Lower levels of consumption — eating fast food one to two times a week — were significantly associated with wheezing and severe asthma in children, whereas eating fruit seems to be protective against severe asthma, they added.
Ellwood and colleagues analyzed the potential impact of different types of food on asthma, rhinoconjunctivitis, and eczema symptom prevalence among 319,196 teens, ages 13 and 14 from 51 countries, and 181,631 children, ages 6 and 7 from 31 countries who participated in the third phase of the International Study of Asthma and Allergies in Childhood (ISAAC).
Teen participants and the parents of young children completed questionnaires about symptoms and symptom frequency during the 12 months prior to the study, including questions about food intake. The questionnaires looked at certain types of foods and whether they were eaten once, twice, or three or more times weekly.
Eating fast food at least three times a week increased the risk for severe asthma in both teens (OR=1.27; 95% CI: 1.13-1.42) and children (OR =1.39; 95% CI:1.30-1.49). The risk was also elevated for severe rhinoconjunctivitis (OR=1.32, 95% CI: 1.04-1.68, and OR=1.73, 95% CI: 1.50-2.00, respectively) and severe eczema (OR=1.30, 95% CI: 1.05-1.61 and OR=1.70, 95% CI: 1.48-1.95, respectively) in both age groups. Similar patterns were seen for regional analyses and with current symptoms of these conditions.
“If the association between fast foods and the symptom prevalence of asthma, rhinoconjunctivitis, and eczema is causal, then the findings have major public health significance owing to the rising consumption of fast foods globally,” the researchers wrote.
Inversely, fruit consumption at least once or twice a week was associated with a significant protective effect against current wheezing (OR=0.90, 95% CI: 0.83-0.97), severe asthma (OR=0.89, 95% CI: 0.82-0.98), and severe rhinoconjunctivitis (OR=0.72, 95% CI: 0.56-0.93) among children. This protective effect extended to severe eczema (OR=0.90, 95% CI: 0.82-0.98) among children who consumed fruit three or more times a week.

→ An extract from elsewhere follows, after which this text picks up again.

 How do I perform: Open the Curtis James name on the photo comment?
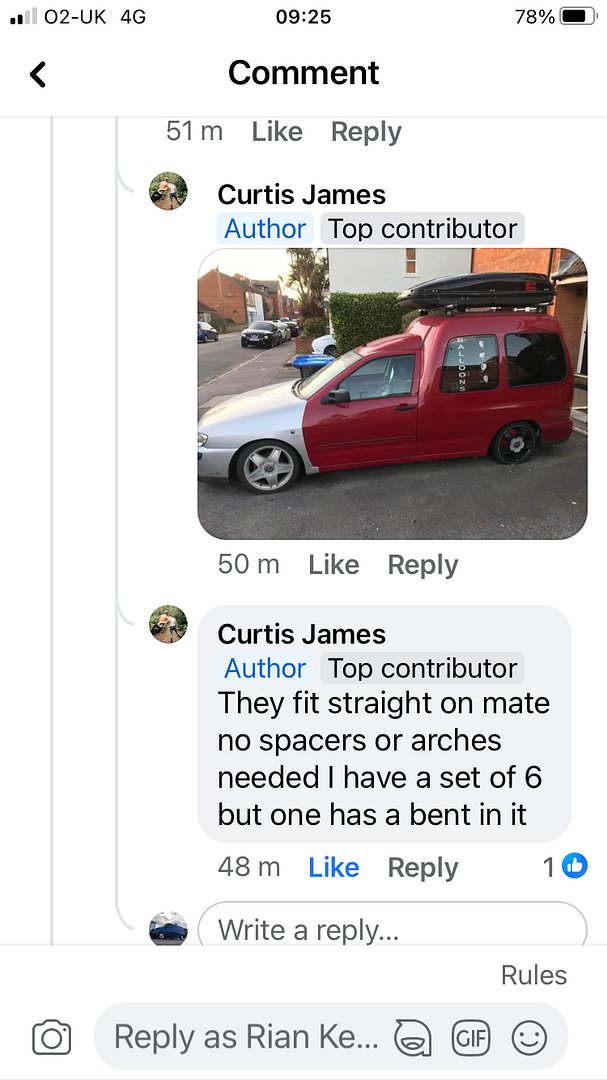click(x=302, y=195)
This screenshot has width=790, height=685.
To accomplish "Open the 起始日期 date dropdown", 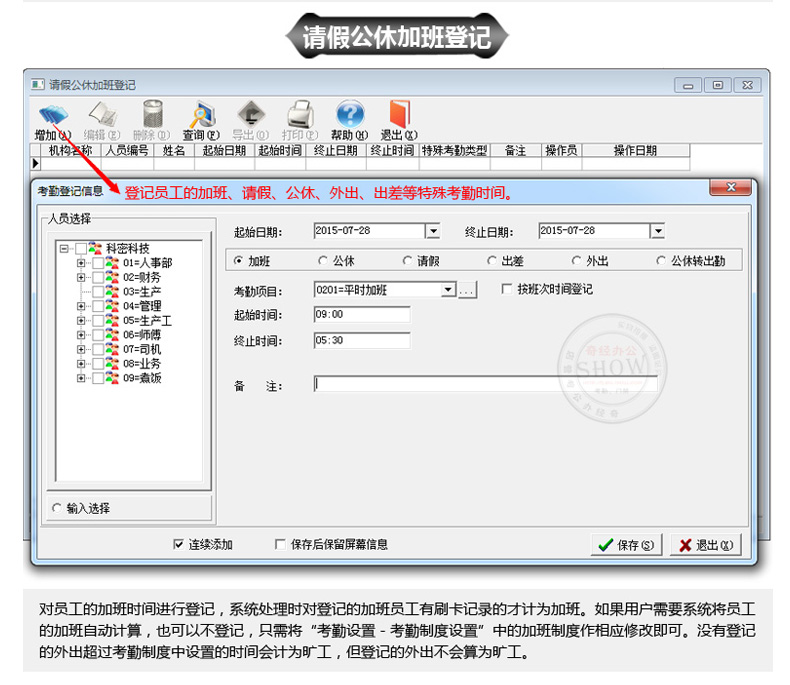I will (x=432, y=231).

Study limitations included the potential for self-report bias or misclassification, lack of data on socioeconomic status’ effect on food consumption and missing temporal data on disease outcome relative to diet.
The researchers called for additional research to better understand the protective association between fruit and vegetables and severe asthma, severe conjunctivitis and severe eczema.